Descriptive statistics about core business operations such as program expenditure can be critical to a program’s ability to make agile decisions. Programs also rely on knowledge of country demographics, economics, agricultural production levels, or political sentiment to develop theories of change. Our team has a method called site selection that we use for decision-support at DAI. But most high-quality data is available only at the country level, as opposed to broken out by sub-region. And this type of data management is a lot of work, requiring both an in-depth understanding of the thematic area of focus, as well as the ways data and technology can be leveraged to develop new insights.
Fortunately, there are some very promising initiatives that are bringing the fundamentals of data analysis into focus.
Building Your Skills
First, it is easier than ever to learn data analysis skills. Online learning makes access to both content and subject matter expertise easier than ever. If you want to learn statistics, go on over to datacamp. Want a great overview of data collection technologies? TechChange has a great four-week course for that. Want to learn web development? Khan Academy has great free introductory courses that will set you up for more in-depth offerings by sites such as codeacademy or team treehouse.
Universities and bootcamps are also catching on to this need, and focusing on mid-career professionals. Code Partners, a new coding academy in Montgomery County, Maryland, launched this past year by DAI and partners, offering a 20-week fast-track educational environment for aspiring developers. While some may argue that there’s no replacement for a computer science or statistics degree, the barrier to data analysis and technology knowledge is lower than ever.

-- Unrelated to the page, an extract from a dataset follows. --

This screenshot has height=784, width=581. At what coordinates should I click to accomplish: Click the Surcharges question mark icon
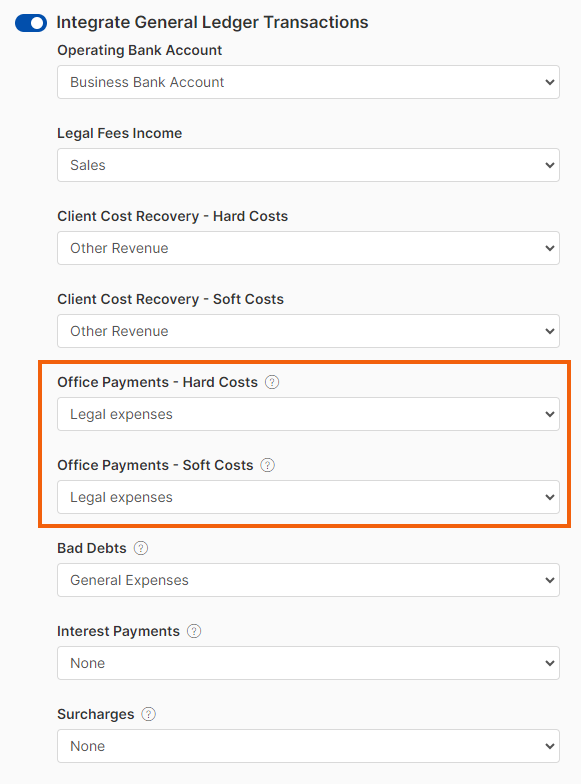pyautogui.click(x=148, y=714)
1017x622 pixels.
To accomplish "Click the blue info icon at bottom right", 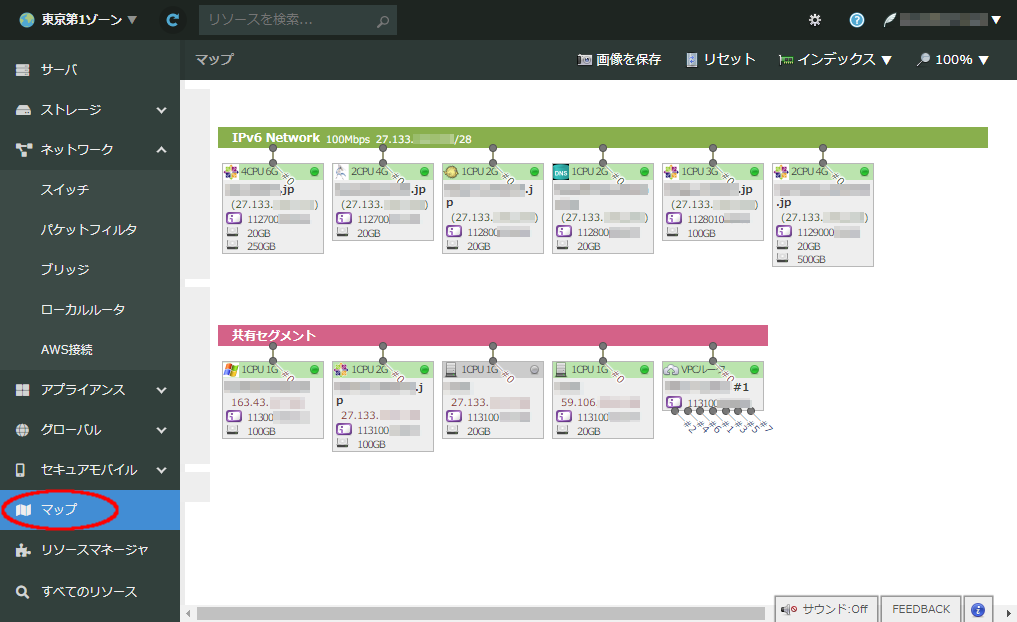I will point(978,609).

Big Orgs Take Data Seriously
Second, major development organizations are taking data analysis seriously. Whether that be through the development of embedded analytics teams, or by funding the development of public good datasets, both private and public organizations increasingly invest in or hire staff dedicated to quality data analysis. At DAI we have a growing cadre of programmers and data analysts, whether they be within our Center for Digital Acceleration, or within our monitoring evaluation and learning practice, Managing for Development Results.
Government organizations are taking data public good data analysis seriously, too. The State Department’s Mapgive program launched in 2014, and continues to coordinate efforts around OpenSteetMap, and offer free satellite imagery to humanitarian agencies in response to humanitarian emergencies through its Imagery to the Crowd (IttC) initiative. These initiatives stand in parallel to the U.S. Agency for International Development (USAID)-funded Youth Mappers project, which organizes a global community of learners, researchers, educators, and scholars to create and use geographic data that addresses locally defined development challenges worldwide.
Professional Data Use Policies
In addition to developing programs, USAID is taking data to the policy level. This summer USAID released ADS 579, which provides guidance for complying with USAID’s evaluation policy. It states that “all quantitative data collected by USAID or one of the Agency’s contractors… must be uploaded and stored in a central database.” The policy and its addenda detail the way data should be structured, offering clear data management guidance, and a vision for how the data can be used to support policy and program decision-making. While this may be seen by some as another bureaucratic box to check, I see this as a commitment to using data for decision-making.
The Rise of Business Intelligence Tools
However, the rise of business intelligence tools brings both risks and rewards, as they open the door for nonprogrammers or database managers to get involved in descriptive data analysis. One word of caution is that business intelligence tools can almost make data analysis too easy, allowing users to explore data without much structure, possibly causing inference about correlation where no relationship exists.
The ICT4D community will continue to explore the latest technology, working to bring innovations into our practice in both ethical and (hopefully) efficient ways. But as we continue to do so, I’m determined that we will continue to put energy into ensuring that fundamental data and technology capabilities continue to mature in ways that strengthen projects and policies geared toward development and diplomacy efforts around the globe.